Contudo, o artigo 49, inciso 2, permite que, na falta de vagas em unidades de internação e apenas em casos de atos infracionais sem o uso da violência ou grave ameaça, como o furto, o jovem cumpra a medida socioeducativa em meio aberto. “Isso evita a superlotação e que o jovem seja prejudicado em razão da incompetência do Estado, já que ele ficaria esperando a vaga em uma unidade não adequada ou em um DP”, explica.
Retorno à escola
Apesar de possuir um artigo polêmico, o novo Sinase é visto como um avanço na questão de medidas socioeducativas ao obrigar que os adolescentes voltem a estudar durante e após o cumprimento das medidas, de acordo com o artigo 82. “Antes era praticado em algumas unidades, mas não era obrigação”, explica Leonardo Pinho.
“Se o adolescente procura a escola, o serviço de atendimento contra a drogadição, trabalho e profissionalização e não encontra vaga, ele vai para o crime. O crime só inclui quando o Estado exclui”, afirma Alves.
Para o senador Armando Monteiro Neto, relator do projeto na Comissão de Constituição, Justiça e Cidadania do Senado, a disparidade nas políticas adotadas pelos governos municipais, estaduais e federal deve ser corrigida com a nova lei. “É como se depois de 21 anos da criação do ECA, iniciássemos a fazer valer os preceitos contidos no Estatuto.”
Unidade para jovens cumprirem medidas socioeducativas
Problemas nos tratamentos
Há quatro anos uma resolução do Conanda (Conselho Nacional dos Direitos da Criança e do Adolescente) criava o Sinase, mas muitas de suas determinações não eram cumpridas. Isso pode ser comprovado pelos relatórios do Programa Justiça ao Jovem, do Conselho Nacional de Justiça (CNJ), que denunciaram abusos.

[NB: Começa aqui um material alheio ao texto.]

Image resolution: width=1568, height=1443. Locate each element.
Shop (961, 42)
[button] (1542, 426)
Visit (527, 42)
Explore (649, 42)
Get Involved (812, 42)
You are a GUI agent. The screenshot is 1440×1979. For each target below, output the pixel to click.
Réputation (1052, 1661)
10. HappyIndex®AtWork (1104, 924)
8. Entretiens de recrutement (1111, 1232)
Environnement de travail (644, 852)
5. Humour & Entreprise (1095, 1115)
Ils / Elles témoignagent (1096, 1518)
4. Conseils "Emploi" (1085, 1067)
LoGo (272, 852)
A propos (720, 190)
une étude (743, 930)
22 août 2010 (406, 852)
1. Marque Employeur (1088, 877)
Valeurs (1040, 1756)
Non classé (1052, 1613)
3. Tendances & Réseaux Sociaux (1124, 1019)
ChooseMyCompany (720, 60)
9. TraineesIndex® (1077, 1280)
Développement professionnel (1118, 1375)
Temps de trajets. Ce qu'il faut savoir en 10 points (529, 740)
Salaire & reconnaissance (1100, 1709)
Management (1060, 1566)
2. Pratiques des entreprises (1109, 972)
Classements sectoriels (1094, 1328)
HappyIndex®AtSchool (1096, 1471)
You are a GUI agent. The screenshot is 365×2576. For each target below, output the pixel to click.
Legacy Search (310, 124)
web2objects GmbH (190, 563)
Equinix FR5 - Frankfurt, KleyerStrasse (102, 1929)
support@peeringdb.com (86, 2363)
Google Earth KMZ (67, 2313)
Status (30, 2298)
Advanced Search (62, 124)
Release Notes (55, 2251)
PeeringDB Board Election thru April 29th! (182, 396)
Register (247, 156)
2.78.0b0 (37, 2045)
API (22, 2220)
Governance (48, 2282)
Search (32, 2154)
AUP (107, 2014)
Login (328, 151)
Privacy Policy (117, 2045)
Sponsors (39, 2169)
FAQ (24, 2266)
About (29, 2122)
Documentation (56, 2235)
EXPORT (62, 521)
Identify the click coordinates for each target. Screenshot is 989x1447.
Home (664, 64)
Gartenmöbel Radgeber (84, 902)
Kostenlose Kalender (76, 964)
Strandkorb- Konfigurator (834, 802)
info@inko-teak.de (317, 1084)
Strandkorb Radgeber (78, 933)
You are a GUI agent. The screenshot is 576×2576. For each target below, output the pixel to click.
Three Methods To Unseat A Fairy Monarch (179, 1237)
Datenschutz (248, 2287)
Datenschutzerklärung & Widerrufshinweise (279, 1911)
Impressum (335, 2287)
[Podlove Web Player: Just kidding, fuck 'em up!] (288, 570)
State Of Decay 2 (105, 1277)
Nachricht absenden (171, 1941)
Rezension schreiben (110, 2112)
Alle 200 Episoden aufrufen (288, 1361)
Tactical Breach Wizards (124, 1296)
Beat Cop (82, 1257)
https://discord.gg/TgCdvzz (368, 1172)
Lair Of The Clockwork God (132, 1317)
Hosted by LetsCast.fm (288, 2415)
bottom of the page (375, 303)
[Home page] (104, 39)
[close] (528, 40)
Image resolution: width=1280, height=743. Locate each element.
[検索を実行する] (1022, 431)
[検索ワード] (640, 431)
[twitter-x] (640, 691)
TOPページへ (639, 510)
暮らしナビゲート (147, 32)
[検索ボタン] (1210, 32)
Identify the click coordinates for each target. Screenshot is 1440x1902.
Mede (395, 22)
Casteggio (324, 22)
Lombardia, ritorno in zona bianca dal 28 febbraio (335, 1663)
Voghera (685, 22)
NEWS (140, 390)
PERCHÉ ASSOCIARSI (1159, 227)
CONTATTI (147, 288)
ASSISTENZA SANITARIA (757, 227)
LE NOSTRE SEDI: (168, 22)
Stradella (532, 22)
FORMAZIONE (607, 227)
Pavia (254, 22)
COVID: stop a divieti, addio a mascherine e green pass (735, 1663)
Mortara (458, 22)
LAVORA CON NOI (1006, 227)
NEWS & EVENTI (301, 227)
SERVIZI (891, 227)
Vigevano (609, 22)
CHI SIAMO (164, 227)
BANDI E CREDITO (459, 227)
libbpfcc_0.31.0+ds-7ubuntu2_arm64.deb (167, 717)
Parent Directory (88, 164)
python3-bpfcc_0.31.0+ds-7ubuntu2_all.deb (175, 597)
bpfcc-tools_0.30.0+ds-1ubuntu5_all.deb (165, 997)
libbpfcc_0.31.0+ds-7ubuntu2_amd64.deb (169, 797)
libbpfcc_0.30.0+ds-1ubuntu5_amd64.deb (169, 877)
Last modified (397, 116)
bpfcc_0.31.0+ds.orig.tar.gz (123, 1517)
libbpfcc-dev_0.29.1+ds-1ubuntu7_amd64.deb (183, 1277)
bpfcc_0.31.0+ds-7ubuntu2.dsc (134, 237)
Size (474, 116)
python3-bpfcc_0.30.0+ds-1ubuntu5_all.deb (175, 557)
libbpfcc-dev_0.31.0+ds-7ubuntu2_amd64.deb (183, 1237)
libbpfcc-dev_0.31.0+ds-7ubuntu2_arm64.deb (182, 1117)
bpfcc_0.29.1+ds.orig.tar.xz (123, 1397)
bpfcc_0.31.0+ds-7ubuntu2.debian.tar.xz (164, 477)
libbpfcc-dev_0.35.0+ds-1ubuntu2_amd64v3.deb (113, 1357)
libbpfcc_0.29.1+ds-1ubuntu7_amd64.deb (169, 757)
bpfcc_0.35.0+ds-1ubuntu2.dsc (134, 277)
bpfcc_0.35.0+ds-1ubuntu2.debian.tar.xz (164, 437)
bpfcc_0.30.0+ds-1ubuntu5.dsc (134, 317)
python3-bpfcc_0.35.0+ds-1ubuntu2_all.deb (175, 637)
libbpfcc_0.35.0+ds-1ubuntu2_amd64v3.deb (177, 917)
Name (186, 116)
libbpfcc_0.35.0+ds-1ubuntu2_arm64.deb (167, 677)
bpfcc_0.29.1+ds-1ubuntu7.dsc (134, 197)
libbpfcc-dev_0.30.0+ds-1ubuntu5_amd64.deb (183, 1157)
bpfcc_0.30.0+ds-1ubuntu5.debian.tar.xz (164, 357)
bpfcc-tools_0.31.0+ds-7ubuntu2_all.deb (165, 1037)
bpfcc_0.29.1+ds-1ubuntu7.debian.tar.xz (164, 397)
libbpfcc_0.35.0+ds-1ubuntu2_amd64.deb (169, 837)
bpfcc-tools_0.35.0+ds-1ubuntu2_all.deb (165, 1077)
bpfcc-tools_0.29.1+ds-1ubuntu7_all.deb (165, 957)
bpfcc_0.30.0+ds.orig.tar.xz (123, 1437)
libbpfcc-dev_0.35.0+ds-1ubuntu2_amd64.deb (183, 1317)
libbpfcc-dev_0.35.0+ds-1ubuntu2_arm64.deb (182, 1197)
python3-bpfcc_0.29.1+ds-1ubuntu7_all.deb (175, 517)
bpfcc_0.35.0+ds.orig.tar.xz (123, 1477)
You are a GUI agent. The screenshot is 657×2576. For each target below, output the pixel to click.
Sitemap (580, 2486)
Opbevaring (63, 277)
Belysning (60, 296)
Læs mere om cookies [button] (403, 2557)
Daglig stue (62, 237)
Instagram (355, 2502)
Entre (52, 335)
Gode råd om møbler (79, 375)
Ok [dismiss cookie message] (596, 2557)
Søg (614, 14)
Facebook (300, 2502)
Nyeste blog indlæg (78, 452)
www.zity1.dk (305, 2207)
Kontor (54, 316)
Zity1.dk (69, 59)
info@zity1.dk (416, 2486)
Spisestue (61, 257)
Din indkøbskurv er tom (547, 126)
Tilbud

Desde junho de 2010, magistrados visitam unidades de internação para jovens infratores em Estados do País e, dos 25 relatórios disponibilizados no site do CNJ, apenas dois – de Roraima e Santa Catarina – não relatam problemas encontrados. Nos outros 23 Estados, são relatados problemas de superlotação, abusos de autoridade, maus-tratos, falta de programas pedagógicos e locais físicos inadequados para o tratamento dos jovens, com uma arquitetura prisional.
Das 196 unidades visitadas nos 25 Estados, pelo menos 30% apresentaram superlotação. Além disso, em 21 Estados foram vistas unidades com arquitetura prisional e em sete foram relatados casos de agressão. Em uma unidade de internação de Brasília, segundo o relatório do CNJ, ao menos 21 adolescentes morreram em 13 anos. O Ministério Público pediu o fechamento do local, o que não ocorreu até a publicação do relatório.
Para Ariel Alves, o novo Sinase tem pontos positivos que podem ajudar a melhorar a situação encontrada pelos desembargadores, como o artigo 43, que prevê a reavaliação da medida socioeducativa a qualquer momento desde que haja um motivo aceitável e o artigo 48, que proíbe o isolamento do jovem, a não ser para proteger ele mesmo ou outros internos.
No entanto, Alves ressalta que a lei é falha em alguns pontos, como ao não determinar a divisão de internos por idade, ato infracional cometido e porte físico. “A legislação poderia ser mais incisiva em prever unidades de internação com capacidade para até 40 internos e a criação de ouvidorias e corregedorias independentes para enfrentar as constantes situações de maus-tratos, torturas e outras irregularidades, principais queixas dos jovens e de entidades de direitos humanos com relação ao sistema socioeducativo no País e que podem gerar processos internacionais.”